Posted in Early Medieval Art Survey, Ivory on June 9th, 2008 by admin

The Genoels-Elderen Ivories were a favored object among my students last semester; a majority wrote about them for their writing assignment.

Unfortunately, the Musées Royaux de l’Art et d’Histoire in Brussels does not provide any images of these ivories online.   In fact, I have found no images online at all!  An article in Gesta, for those of you with the necessary library privileges, by Carol Neuman de Vegvar expressly on these ivories has images, of course.  Otherwise, The Making of England: Anglo-Saxon Art and Culture Ad 600-900 has nice images.

The first panel shows Christ Triumphant.

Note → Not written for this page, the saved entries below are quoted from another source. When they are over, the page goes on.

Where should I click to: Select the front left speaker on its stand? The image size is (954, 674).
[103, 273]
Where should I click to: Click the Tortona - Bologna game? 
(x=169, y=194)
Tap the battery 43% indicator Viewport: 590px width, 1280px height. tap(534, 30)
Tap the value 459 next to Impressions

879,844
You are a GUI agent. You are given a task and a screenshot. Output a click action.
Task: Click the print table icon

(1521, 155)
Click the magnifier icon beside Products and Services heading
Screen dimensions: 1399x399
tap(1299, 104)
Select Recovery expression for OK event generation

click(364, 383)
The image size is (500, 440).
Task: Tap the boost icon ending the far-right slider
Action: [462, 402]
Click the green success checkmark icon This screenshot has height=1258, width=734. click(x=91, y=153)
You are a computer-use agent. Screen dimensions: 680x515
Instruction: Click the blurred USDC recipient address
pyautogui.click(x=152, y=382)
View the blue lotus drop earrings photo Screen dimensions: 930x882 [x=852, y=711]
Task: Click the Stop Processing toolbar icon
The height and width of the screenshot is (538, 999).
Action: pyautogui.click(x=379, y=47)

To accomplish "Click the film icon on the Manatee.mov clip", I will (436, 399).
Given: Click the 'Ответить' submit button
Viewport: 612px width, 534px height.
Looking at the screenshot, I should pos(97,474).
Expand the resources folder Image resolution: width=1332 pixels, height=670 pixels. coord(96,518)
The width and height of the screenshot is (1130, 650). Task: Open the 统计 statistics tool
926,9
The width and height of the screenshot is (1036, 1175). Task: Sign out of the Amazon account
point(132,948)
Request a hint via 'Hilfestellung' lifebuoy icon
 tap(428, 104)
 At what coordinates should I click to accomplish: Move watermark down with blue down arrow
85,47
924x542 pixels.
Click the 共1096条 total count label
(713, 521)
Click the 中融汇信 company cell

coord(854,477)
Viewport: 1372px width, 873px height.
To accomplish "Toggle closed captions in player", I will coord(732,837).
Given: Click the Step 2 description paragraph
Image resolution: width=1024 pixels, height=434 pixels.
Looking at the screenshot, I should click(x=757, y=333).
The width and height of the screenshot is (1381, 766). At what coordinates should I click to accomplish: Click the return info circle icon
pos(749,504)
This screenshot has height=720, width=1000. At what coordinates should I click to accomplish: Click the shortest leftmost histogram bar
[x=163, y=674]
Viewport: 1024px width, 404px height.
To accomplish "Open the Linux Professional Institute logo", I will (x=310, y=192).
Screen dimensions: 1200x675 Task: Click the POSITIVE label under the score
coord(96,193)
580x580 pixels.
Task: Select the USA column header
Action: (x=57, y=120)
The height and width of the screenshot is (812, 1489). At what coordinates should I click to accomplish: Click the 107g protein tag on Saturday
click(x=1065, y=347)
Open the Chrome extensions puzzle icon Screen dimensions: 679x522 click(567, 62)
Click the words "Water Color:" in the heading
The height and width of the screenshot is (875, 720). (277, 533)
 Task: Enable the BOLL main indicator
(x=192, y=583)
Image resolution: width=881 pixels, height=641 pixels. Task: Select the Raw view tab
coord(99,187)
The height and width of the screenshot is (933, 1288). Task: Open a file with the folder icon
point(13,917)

Its inscription reads

UBI DNS AMBULAVIT SUPER ASPIDEM ET BASILICU ET CONCULABIT LEONE ET DRACONEM
WHERE THE LORD WALKED UPON THE ASP AND THE BASILISK AND TRAMPLED THE LION AND DRAGON

and clearly refers to Psalm 90, verse 13.  This image has many comparanda:  from the Archbisop’s Chapel in Ravenna, to the Ruthwell Cross and the Durham Cassiodorus

The second panel shows the Annunciation above the Visitation.  Their respective inscriptions read

UBI GABRIHEL VENIT AD MARIAM
WHERE GABRIEL COMES TO MARY

UBI MARIAM SALUTAVIT ELIZABETH
WHERE MARY SALUTES ELIZABETH

The captivating details in these ivories make them the ideal subject of a careful description (the secondary figures, likely Zacharias and Gabriel in the Visitation, the deliberate gestures, the curtains opened to reveal, the architecture, and so on).  The pairing of the Annunciation and the Visitation will become popular in the Carolingian period, but at this moment we may look back, again, to the Ruthwell Cross.  One may easily observe the subtle variations in the representation of these two moments from the Gospel of Luke and relate them to their diverging contexts and functions in order to make a compelling comparison.